Program Provisions of Title IV of Public Law 110-246 Part II and IV

3 actions from June 20th, 2011 to June 2012

  • June 20th, 2011
  • August 19th, 2011
    • NPRM Comment Period End
  • June 2012
    • Final Action

Table of Contents Back to Top

DATES: Back to Top

Effective date: March 25, 2013.


Andrea Gold, Director, Benefit Redemption Division, Food and Nutrition Service, USDA, 3101 Park Center Drive, Alexandria, Virginia 22302. Ms. Gold can also be reached by telephone at 703-305-2434 or by email at Andrea.Gold@fns, during regular business hours (8:30 a.m. to 5:30 p.m.) Monday through Friday.


Executive Summary Back to Top

I. Purpose of Regulatory Action Back to Top

The rule codifies nondiscretionary SNAP eligibility disqualification provisions and FDPIR provisions of the 2008 Farm Bill and addresses retailer Program violations.

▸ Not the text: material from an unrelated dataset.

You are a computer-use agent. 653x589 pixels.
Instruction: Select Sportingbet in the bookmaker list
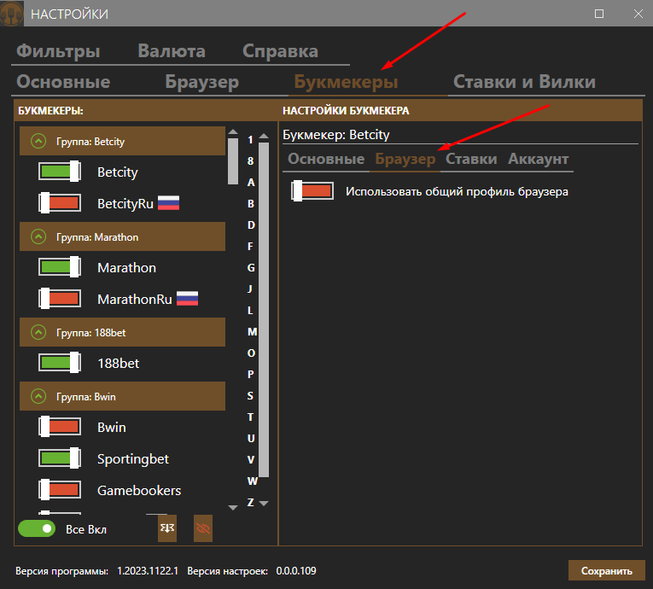tap(132, 459)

This final regulation will allow the Department to take appropriate action against retailers who are stealing SNAP benefits from clients or colluding with clients to traffic benefits, and will allow State agencies to take appropriate action against violating clients. The regulations will also ensure that clients who commit intentional Program violations (IPVs) in FDPIR are not able to participate in SNAP while serving their FDPIR disqualification, and will ensure that no client is able to dually participate in SNAP and FDPIR.

II. Major Provisions Back to Top

This rule updates the definition of SNAP trafficking to encompass the intentional acquisition of cash by purchasing with SNAP benefits containers with deposits, discarding the product, and returning the containers to obtain cash refund deposits; the intentional sale of products originally purchased with SNAP benefits in exchange for cash or consideration other than eligible food; the intentional purchase of products originally purchased with SNAP benefits in exchange for cash or consideration other than eligible food; and the stealing of SNAP benefits.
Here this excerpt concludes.